BlendUp time-saving plugin


#1

While I’ve been manually creating my own quad geometry from passing SketchUp to Blender to Unreal Engine, this sweet little plugin allows for quick file configuration saving tons of time. It’s 50% off right now, give it a shot if you’re looking to make the jump to games, VR, or interactivity.


#2

I just stumbled across blendup for the first time today and am intrigued by its potential. Do you know of links to any information about using this plug in for animating SketchUp models after they are exported into blender? or once they are in blender are all the manipulation tutorials coming from the blender side of things?

Any feedback is appreciated thank you


#3

Once the import happens, the file becomes a .blend. Meaning you can do anything with the model that you normally could do in Blender - including animation.

As far as tutorials, you may want to check out CGcookie training for animation tutorials. Its a pay site, but the training is absolutely worth it, even just a month of subscription. The only caveat is they geometry becomes triangulated, making editing a bit of troublesome task… Having access to the original SU file means any edits can happen there.

Hope this helps!


#4

Just to add, this is a node based animation plugin for blender. It will make the somewhat convoluted process of animation really easy. I took the time to learn the keyframe method built in, cause it’s not really far off from flash animation. But if time isn’t on your side, plugins like this can really make a difference. Cheers!


#5

Thanks for your feedback.
I checked out CGCookie and the MotionTool plugin which both look like viable avenues to learn and produce CG stuff. I’m anxious to dive in to learning some more about creating animations of SketchUp models but really need to find something that’s directly related to the end product I have in mind. Since my knowledge beyond SketchUp is SO limited I need to find something VERY basic to know if I should invest my time in learning it. That is to say that I don’t want to spend time learning complex workflows that are beyond what I’ll use and apply for the project at hand.
I’m trying to animate SU models of residential construction materials and ‘systems’ to teach carpentry in a mobile app format which doesn’t require much of the whiz-bang that Blender is capable of. Just the basics in baby steps…
If that makes sense any additional insight you have is greatly appreciated by this 3D Newbie:sunglasses:


#6

@thedigitaljobsite, most likely, setting up a simple Scene animation will suit your needs. Some notable examples on the SketchUp Sage.


#7

catamountain; Thanks for your suggestion!
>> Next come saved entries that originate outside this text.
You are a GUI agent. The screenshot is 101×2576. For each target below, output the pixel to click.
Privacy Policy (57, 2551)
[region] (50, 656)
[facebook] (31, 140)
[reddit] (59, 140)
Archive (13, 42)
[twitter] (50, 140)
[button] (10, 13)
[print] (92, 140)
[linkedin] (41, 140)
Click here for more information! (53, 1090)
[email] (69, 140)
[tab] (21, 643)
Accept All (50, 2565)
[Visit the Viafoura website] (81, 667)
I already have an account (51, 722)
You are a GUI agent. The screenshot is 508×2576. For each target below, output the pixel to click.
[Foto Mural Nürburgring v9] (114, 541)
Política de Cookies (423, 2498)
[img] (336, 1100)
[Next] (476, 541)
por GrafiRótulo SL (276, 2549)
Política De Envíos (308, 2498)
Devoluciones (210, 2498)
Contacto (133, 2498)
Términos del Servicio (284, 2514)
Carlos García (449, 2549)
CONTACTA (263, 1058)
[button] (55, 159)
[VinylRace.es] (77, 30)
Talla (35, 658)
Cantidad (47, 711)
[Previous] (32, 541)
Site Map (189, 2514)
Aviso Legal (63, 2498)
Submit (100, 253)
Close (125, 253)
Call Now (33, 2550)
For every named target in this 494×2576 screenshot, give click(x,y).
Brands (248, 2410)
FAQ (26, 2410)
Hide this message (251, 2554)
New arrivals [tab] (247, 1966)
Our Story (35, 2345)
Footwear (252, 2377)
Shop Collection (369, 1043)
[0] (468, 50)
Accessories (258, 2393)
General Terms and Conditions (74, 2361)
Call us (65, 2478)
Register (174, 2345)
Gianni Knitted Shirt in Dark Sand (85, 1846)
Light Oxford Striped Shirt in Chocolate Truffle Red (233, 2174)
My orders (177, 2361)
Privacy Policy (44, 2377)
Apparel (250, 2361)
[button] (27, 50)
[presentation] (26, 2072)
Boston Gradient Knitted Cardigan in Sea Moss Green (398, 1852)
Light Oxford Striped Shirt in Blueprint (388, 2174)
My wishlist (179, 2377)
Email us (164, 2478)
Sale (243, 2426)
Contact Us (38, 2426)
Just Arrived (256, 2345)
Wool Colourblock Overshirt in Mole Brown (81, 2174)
I don’t need much beyond scenes’ capabilities but do need enough to warrant
pursuing more advanced options and Blender seems to be a logical step.

The thing that I’ve found lacking in Scenes is animation ie: things can be
made to ‘appear’ and ‘disappear’ but what I’m after is ‘fly-ins’ and
actions. Actions like a hammer swinging, membranes being unrolled, that
sort of thing. And like any new endeavor there’s that learning curve to
tackle!

Inspecting mirrors is a job I could easily see myself doing…


#8

There are a couple of Sketchup plugins that will animate individual components in SketchUp itself.

I’ve used one called Keyframe Animation (not free - $39) from Regular Polygon.

http://regularpolygon.org/keyframe-animation/download/

There’s a 10 day free trial period for you to see if it will do what you want.

Sorry, I can’t remember the name of the other I’ve heard of, but not used.


#9

Hammers and rolling stuff below all done with a few manually set-up Scenes- following the set-up tips I derived from the tent_bb3.skp, accessible from the SketchUp Sage page linked above, something which I studied years ago.

This thread stared out about the BlendUp, converter extension. I don’t want to forget that, nor underplay that valuable addition to the SU extension universe - I quickly added a link to it on the SU Sage Resources page back when this thread first appeared. I don’t want to downplay the value of the keyframe extensions. Just a note that SUppers were manually setting up Scenes/Layers to make animations before extension developers helped to automate the process. And it’s good to know the SU basics on setting up SU files to create keyframe animations with manually set-up Scenes/Layers before exclusively using an extension.


#10

The original only had round pegs. I used to have one about 60 years ago.

Anssi


#11

Wow!.. I’s got some learning to do! Time to study up on the scenes/ animation methods shown above… they just might do the trick. If nothing else I’ll get up to speed on capabilities of native SU scenes.